Fungicide- (n.) a chemical that destroys fungus
Rodenticide- (n.) a poison used to kill rodents
People get annoyed in the summer when there are bugs always trying to bite us and take our blood. We get all itchy and bathe ourselves in bug spray. Not only do we get annoyed when bugs come to us, but we also get annoyed when they decide to make holes into the fruits and vegetables we plant during the spring and summer. There’s nothing MY dad hates more than choosing a beautiful tomato, turning it around, and realizing that some insect has already had breakfast, lunch, and dinner in that one tomato. If my dad gets annoyed with one tomato, how do farmers feel when their job requires these tomatoes, or whatever crop they have, have become infested with insects? There immediate go-to product is probably a pesticide. If there are insects? insecticide. Fungus? fungicide. Rodent? Rodenticide. Farmers end up spraying their crops with whatever they need to get rid of pests. But, how does that affect us in the long run? There is a chance that WE eat some of that pesticide. “Pesticides are used to control various pests and disease carriers, such as mosquitoes, ticks, rats and mice.

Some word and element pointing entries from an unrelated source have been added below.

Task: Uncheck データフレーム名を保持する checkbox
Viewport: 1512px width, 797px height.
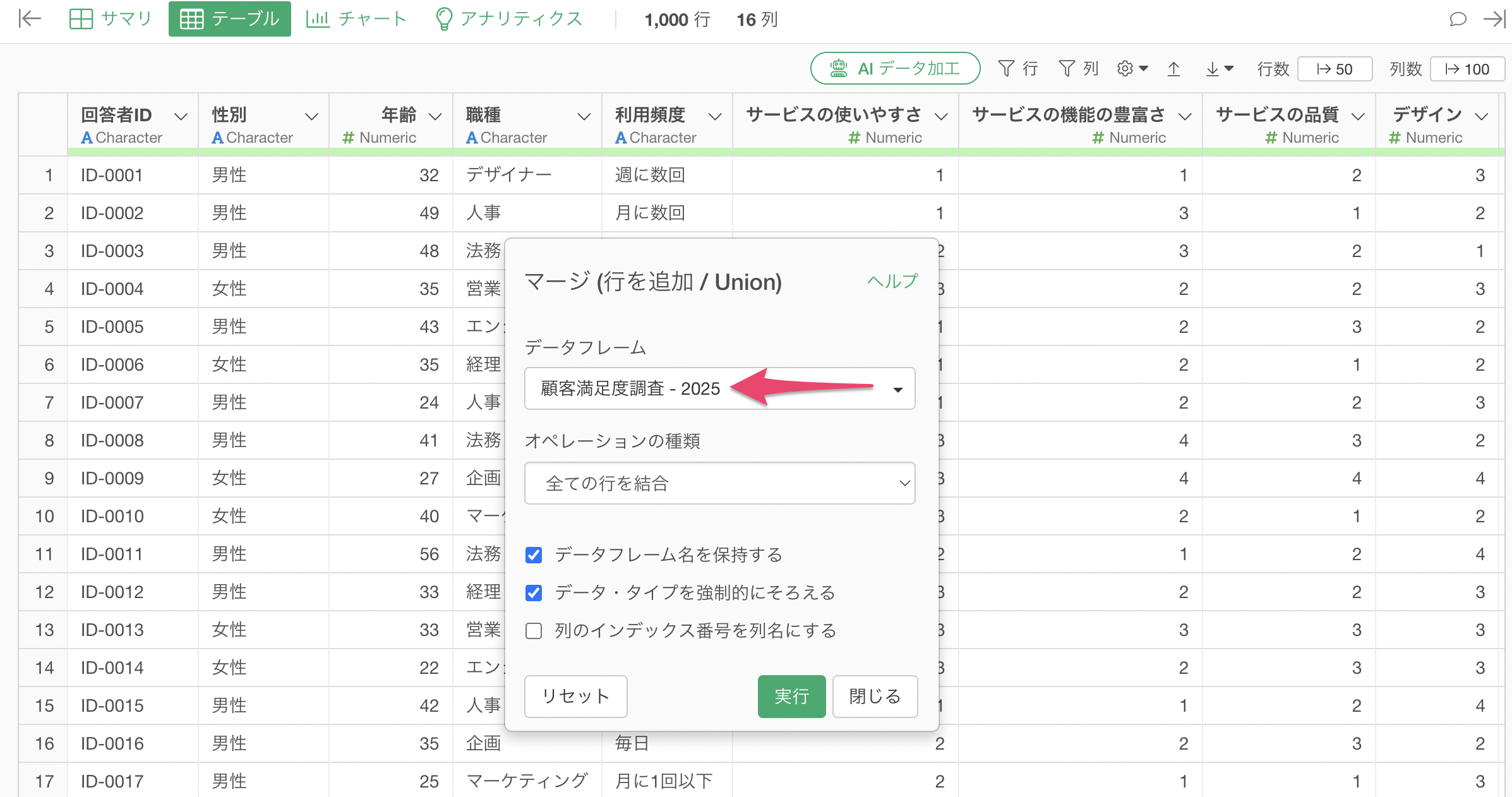Action: click(x=534, y=555)
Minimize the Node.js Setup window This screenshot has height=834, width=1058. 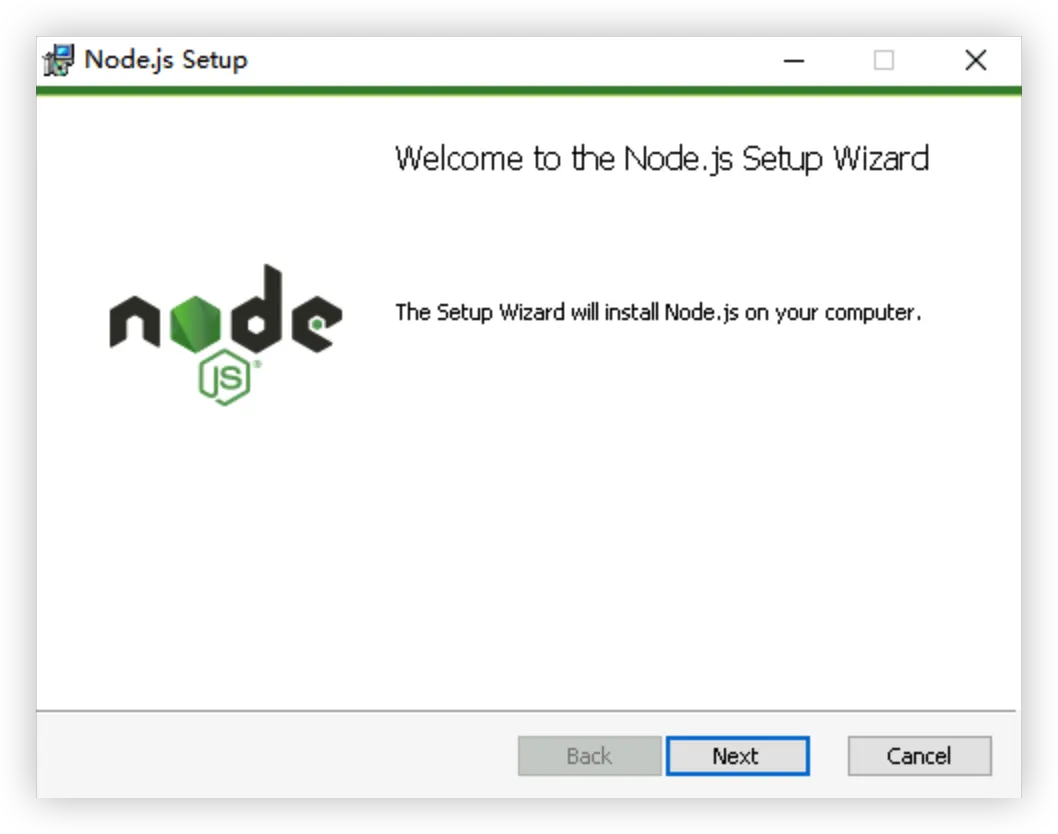(x=794, y=61)

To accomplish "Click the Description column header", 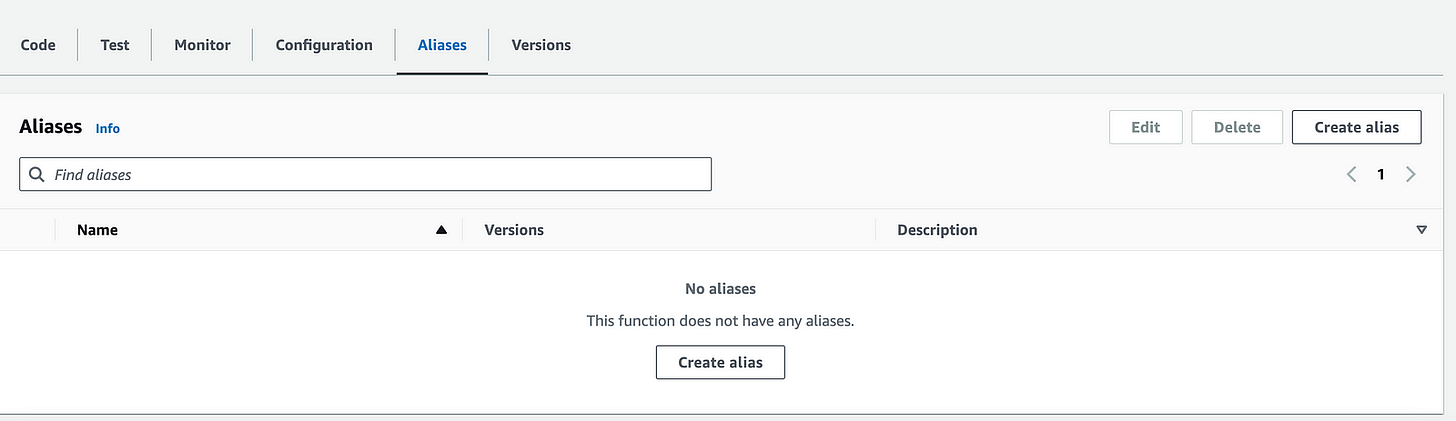I will tap(937, 230).
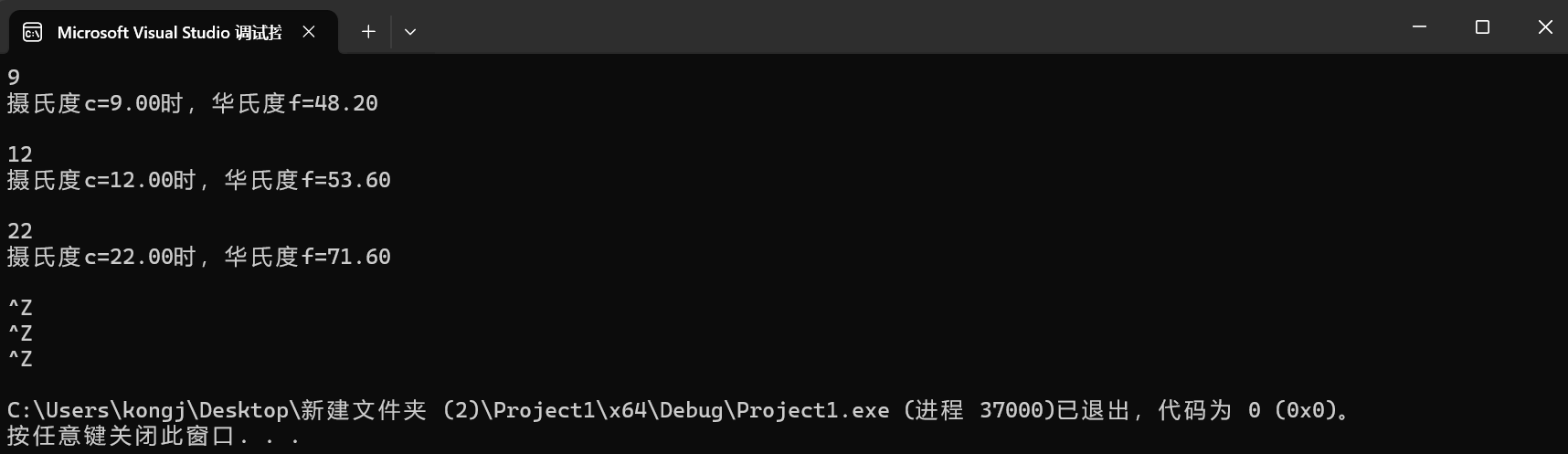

Pesticides are used in agriculture to control weeds, insect infestation and diseases.” (Why We Use Pesticides n.d) We’re all probably okay with that, but, have we thought of the consequences it could have? Some pesticides could actually penetrate the skin of fruits to protect the fruit on the inside. We probably have eaten some kind of pesticide. “Pesticides can contaminate soil, water, turf, and other vegetation. In addition to killing insects or weeds, pesticides can be toxic to a host of other organisms including birds, fish, beneficial insects, and non-target plants.” (Aktar, Sengupta and Chowdhury 2009)
The Federal Insecticide, Fungicide and Rodenticide Act (FIFRA) established in 1996 was made to protect human health and the environment. in 1910, the U.S. began to regulate pesticides, and over the years, it was been revised to better help the people and the earth. According to the EPA, “the Federal Insecticide, Fungicide, and Rodenticide Act (FIFRA) provides for federal regulation of pesticide distribution, sale, and use. All pesticides distributed or sold in the United States must be registered (licensed) by EPA. Before EPA may register a pesticide under FIFRA, the applicant must show, among other things, that using the pesticide according to specifications ‘will not generally cause unreasonable adverse effects on the environment.'” (EPA n.d.) Pesticides are capable of hurting consumers and hurting our soil, FIFRA is controlling which pesticides are good enough to use to protect us.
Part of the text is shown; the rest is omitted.